We are largely agreed on what Gerry says here. The initiative to shape the future of the Supreme Court rests with the president, who nominates. Senators can only say “yea” or “nay” to those nominations, and for various prudential reasons may wish to say “yea” when the nominee is someone they would very strongly prefer not to see on the Court. They may believe that the nominee is “good enough” but not ideal. They may expect the president to do no better with his next nominee if this one is defeated. They may be able to count heads, see that the nominee is bound to be confirmed regardless of any arguments they might make to the contrary, and decide to join the “yea” votes in order not to antagonize the president or their fellow senators.  I would not call this “deference,” as Gerry does, but a pragmatic political calculation when one is in the minority. It would not exactly be principled behavior (in the strongest sense), but neither would it be blameworthy depending on the circumstances.

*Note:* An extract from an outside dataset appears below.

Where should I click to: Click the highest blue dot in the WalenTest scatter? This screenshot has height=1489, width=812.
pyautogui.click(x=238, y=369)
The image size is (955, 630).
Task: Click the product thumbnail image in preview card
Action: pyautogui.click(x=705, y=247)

McCain’s own statement on the matter was much stronger, and strove to enunciate a principle that animated his votes for Ginsburg and Breyer:

I have my own standards of judicial ability, experience, philosophy, and temperament. And Chief Justice Roberts and Justice Samuel Alito meet those standards in every respect. They would serve as the model for my own nominees if that responsibility falls to me. And yet when President Bill Clinton nominated Stephen Breyer and Ruth Bader Ginsburg to serve on the high court, I voted for their confirmation, as did all but a few of my fellow Republicans. Why? For the simple reason that the nominees were qualified, and it would have been petty, and partisan, and disingenuous to insist otherwise. Those nominees represented the considered judgment of the president of the United States. And under our Constitution, it is the president’s call to make.

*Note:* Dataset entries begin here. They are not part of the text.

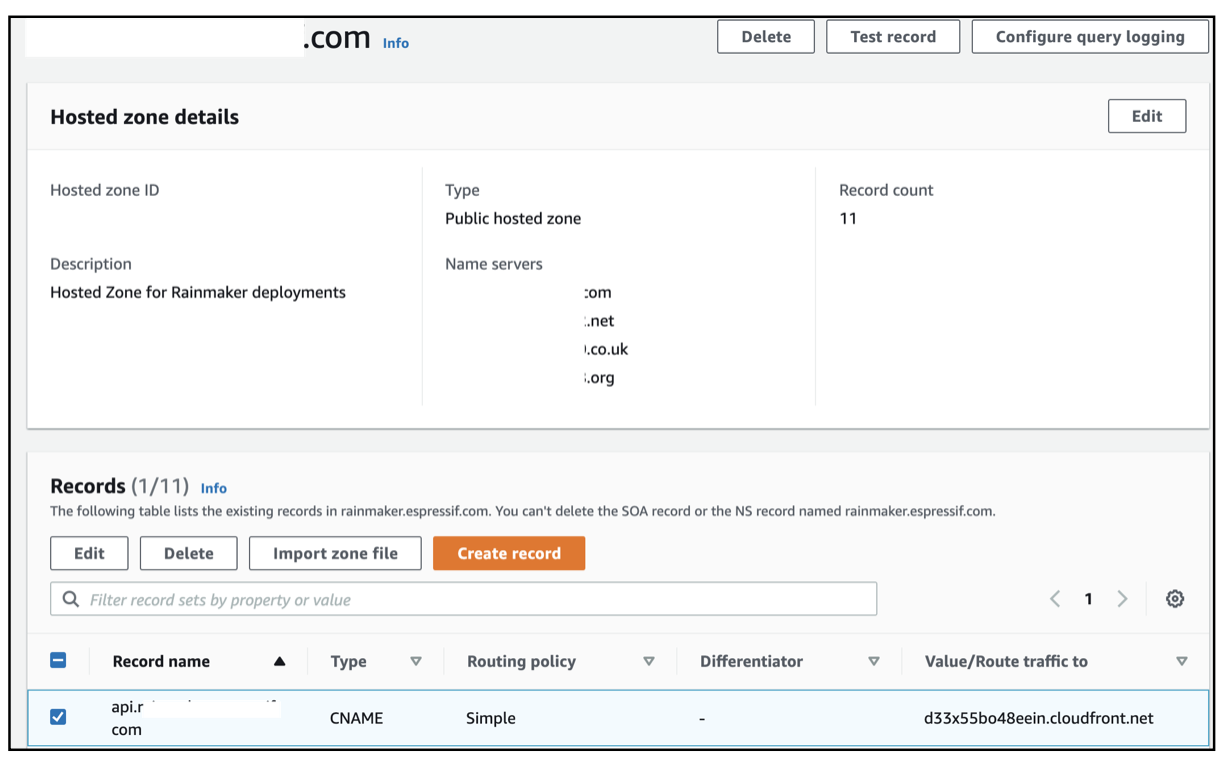The width and height of the screenshot is (1226, 760).
Task: Edit the selected record
Action: coord(89,553)
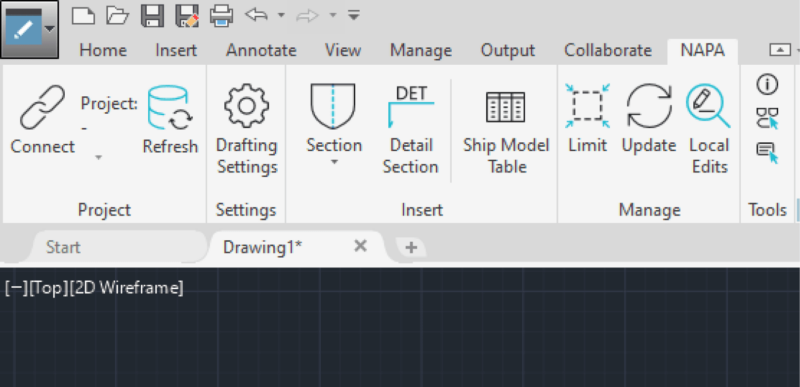Click the 2D Wireframe visual style label
Image resolution: width=800 pixels, height=387 pixels.
coord(126,288)
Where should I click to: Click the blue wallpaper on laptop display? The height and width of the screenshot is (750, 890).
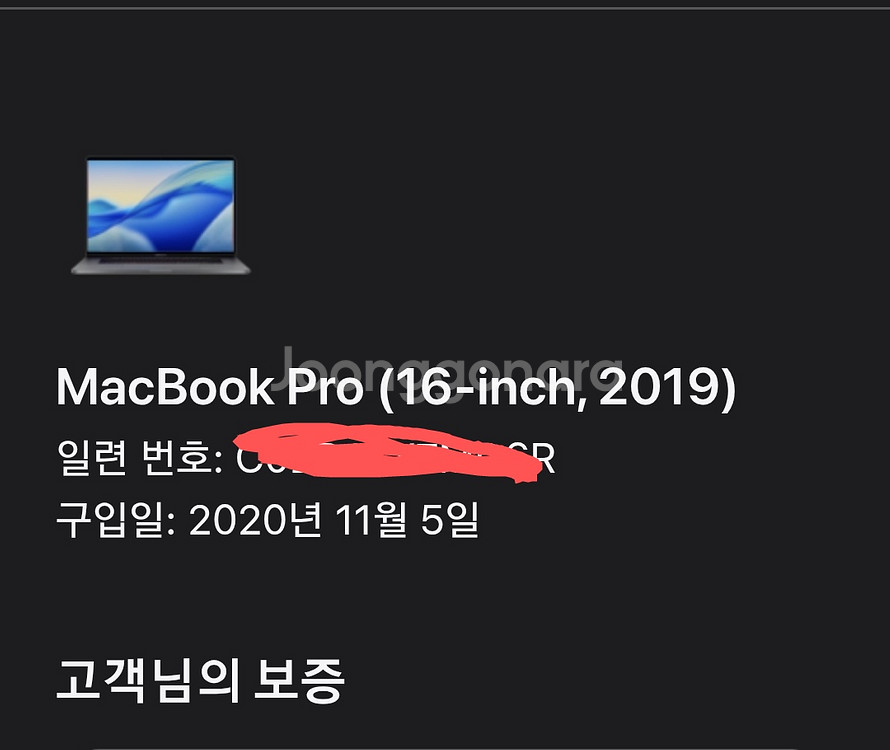point(161,206)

As a single paragraph, this travels in such a circle that it comes back to bite itself in the hindquarters.  Senator McCain has his “own standards” for appointing justices, exemplified by Roberts and Alito. I would ordinarily take these to be his notion of what makes a justice “qualified.”  But in the next breath he declares that Ginsburg and Breyer were “qualified,” and inasmuch as there was a president who preferred such nominees and it was his “call to make,” it would have been unprincipled — “petty, and partisan, and disingenuous” — for him to vote against those nominees as a senator.

This is only coherent if Senator McCain is willing to say something like, “Here at Grade C is what I would call a merely qualified nominee to the Court, but I promise to hold my own nominations to Grade A standards.” Yet throughout his speech, McCain rightly rails against the very kind of jurisprudence that is practiced by Justices Ginsburg and Breyer (among others), effectively identifying it with Grade F performance. Could that be seen coming when they were nominated? I think probably so.

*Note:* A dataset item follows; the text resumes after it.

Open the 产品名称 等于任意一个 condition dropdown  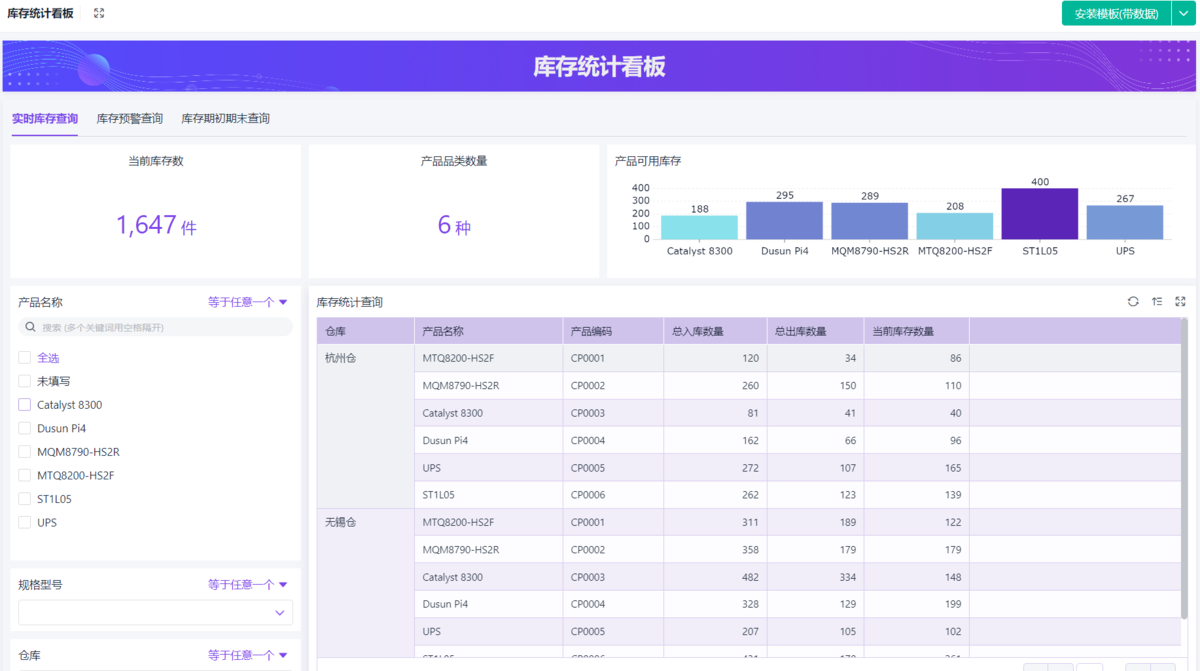[x=248, y=302]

Now I understand that Senator McCain is already looking forward to enjoying the presidential initiative in filling vacancies on the Supreme Court. May he romp to the victory that makes his anticipation a reality. But it is this anticipation, not any constitutionally principled obligation, that leads him to identify his votes for Ginsburg and Breyer as positive and obligatory goods, rather than “least bad” choices at the time (or, worse yet, lazy nonchalance at the time). He wants Democratic senators to respond to the same alleged imperative: “Gee, the nominee’s qualified, and it’s the president’s call.” If that helps, it is its own justification. But I would not call it anything like a principled obligation.